Re: [linux-minidisc] [commit] Linux utilities to deal with Sony Minidisc Walkman branch, master, updated. 0.1.0-9-g763a17a

Michael Karcher <Michael.Karcher@fu-berlin.de> · Mon, 11 Apr 2011 00:09:50 +0200

Am Sonntag, den 10.04.2011, 23:27 +0200 schrieb manner.moe@gmx.de:
> gconvert has following syntax:
> gchar * g_convert (const gchar *str, gssize len, const gchar *to_codeset, 
> const gchar *from_codeset, gsize *bytes_read, gsize *bytes_written, GError 
> **error);
> "to_codeset" and "from_codeset" have to be changed.
> I think your patch tries to convert utf8 into a valid himd encoding format.
You are right. That function has a confusing parameter order.
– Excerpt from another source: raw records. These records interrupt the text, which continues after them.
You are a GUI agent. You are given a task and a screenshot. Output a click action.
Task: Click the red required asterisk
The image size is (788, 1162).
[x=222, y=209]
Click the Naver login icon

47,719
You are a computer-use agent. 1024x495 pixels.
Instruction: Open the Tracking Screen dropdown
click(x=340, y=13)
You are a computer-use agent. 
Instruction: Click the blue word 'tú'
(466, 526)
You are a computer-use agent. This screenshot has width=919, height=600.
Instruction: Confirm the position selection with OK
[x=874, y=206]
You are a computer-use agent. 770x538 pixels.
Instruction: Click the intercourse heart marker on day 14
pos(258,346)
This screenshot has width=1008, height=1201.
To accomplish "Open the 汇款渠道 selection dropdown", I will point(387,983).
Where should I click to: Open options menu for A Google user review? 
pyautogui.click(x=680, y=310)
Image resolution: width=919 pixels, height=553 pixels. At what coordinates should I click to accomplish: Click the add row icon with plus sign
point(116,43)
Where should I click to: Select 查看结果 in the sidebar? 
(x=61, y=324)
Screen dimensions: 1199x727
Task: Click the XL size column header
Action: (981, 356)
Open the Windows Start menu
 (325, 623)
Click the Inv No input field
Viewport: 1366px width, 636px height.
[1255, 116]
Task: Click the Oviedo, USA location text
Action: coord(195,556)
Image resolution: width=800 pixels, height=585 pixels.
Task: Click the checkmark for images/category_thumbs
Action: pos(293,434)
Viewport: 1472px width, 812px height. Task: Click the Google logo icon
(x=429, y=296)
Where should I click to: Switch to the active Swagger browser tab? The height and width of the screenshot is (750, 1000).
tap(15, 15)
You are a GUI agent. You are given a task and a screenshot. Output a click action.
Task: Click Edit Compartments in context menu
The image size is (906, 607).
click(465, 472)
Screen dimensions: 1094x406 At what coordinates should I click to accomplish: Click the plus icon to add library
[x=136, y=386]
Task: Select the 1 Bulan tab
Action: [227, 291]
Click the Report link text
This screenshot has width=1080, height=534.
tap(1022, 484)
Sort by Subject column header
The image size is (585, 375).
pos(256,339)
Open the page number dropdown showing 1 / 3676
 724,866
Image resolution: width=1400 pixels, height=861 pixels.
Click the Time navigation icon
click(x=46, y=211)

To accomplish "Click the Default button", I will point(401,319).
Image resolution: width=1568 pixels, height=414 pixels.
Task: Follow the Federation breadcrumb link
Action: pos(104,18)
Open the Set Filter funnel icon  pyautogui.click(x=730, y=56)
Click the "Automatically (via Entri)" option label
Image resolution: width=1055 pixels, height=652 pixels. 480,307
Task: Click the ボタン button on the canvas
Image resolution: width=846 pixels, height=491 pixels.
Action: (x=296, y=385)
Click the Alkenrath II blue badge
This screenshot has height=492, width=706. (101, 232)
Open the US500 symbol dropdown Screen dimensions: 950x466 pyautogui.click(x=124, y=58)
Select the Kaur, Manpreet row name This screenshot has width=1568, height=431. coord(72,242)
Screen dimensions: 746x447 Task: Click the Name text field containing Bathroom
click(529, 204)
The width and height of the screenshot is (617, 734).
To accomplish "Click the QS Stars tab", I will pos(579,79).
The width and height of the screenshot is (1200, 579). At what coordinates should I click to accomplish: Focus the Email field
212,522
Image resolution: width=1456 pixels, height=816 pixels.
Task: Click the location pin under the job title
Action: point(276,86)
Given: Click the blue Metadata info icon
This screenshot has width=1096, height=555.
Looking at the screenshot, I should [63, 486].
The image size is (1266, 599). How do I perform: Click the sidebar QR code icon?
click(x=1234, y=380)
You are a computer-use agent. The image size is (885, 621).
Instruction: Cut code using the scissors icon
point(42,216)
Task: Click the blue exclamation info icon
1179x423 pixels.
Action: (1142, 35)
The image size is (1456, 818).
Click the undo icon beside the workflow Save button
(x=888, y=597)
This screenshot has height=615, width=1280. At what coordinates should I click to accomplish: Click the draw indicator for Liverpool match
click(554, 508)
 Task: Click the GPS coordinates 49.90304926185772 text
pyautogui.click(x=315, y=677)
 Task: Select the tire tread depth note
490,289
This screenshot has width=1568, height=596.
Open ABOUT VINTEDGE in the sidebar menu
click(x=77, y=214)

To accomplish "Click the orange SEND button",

> My previous patch uses "length = strlen(string)" inside himd_add_string() and 
> doesn´t need the string length as an argument of himd_add_string().
Right.

> Your current patch uses "gsize length" uninitialized.
Wrong. It's initialized by g_convert. And you *can* not achieve what you
want using strlen. You need the length of the converted string in bytes.
The converted string might be in UTF-16, and strlen can not work on
UTF-16 strings.

> Compilation fails with error "too many arguments to function "himd_add_string".
Right. I forgot to add the patches to himddump.c

> If I understand your patch correctly your patch depends on strings encoded in 
> utf8.
Yes. This is intended, because the user of libhimd should not need to
care about what encodings are understood by the Hi-MD format. As we can
store UTF-16 on Hi-MD, all unicode characters can be represented (which
does not mean the Hi-MD Walkman necessarily can display them). Also
UTF-8 can represent all unicode characters, and UTF-8 is the more common
character set in the Linux community.

> This is true for strings taken from get_songinfo() in himddump.c which 
> reads the strings from the id3 tag and converts them to utf8 automatically.
Right.

> For example, if the user computers encoding is SHIFT_JIS we shouldn´t convert 
> it to utf8 and the try to reconvert it to make himd_add_string work.
Why that? In the general case, the users encoding might be something
completely different, like big5 (a chinese character set), Latin-5
(ISO-8859-9, a turkish character set) or Codepage 1251 (the default
cyrillic character set on Windows). Passing data in an arbitrary
character set does not seem to make sense to me.
Also note that with Windows NT and later, the preferred character set is
Unicode (the wide character functions all use UTF-16LE), the internal
characterset of Qt is Unicode (using UTF-16 with native endianness), and
the default character set of Gtk is also unicode (represented as UTF-8).
So if you get the string from a GUI, you most likely can get it as
unicode. The conversion unicode->shift_jis and shift_jis->unicode
(especially if performed by glib in both directions) should be
completely reversible and thus do no harm.

Regards,
  Michael Karcher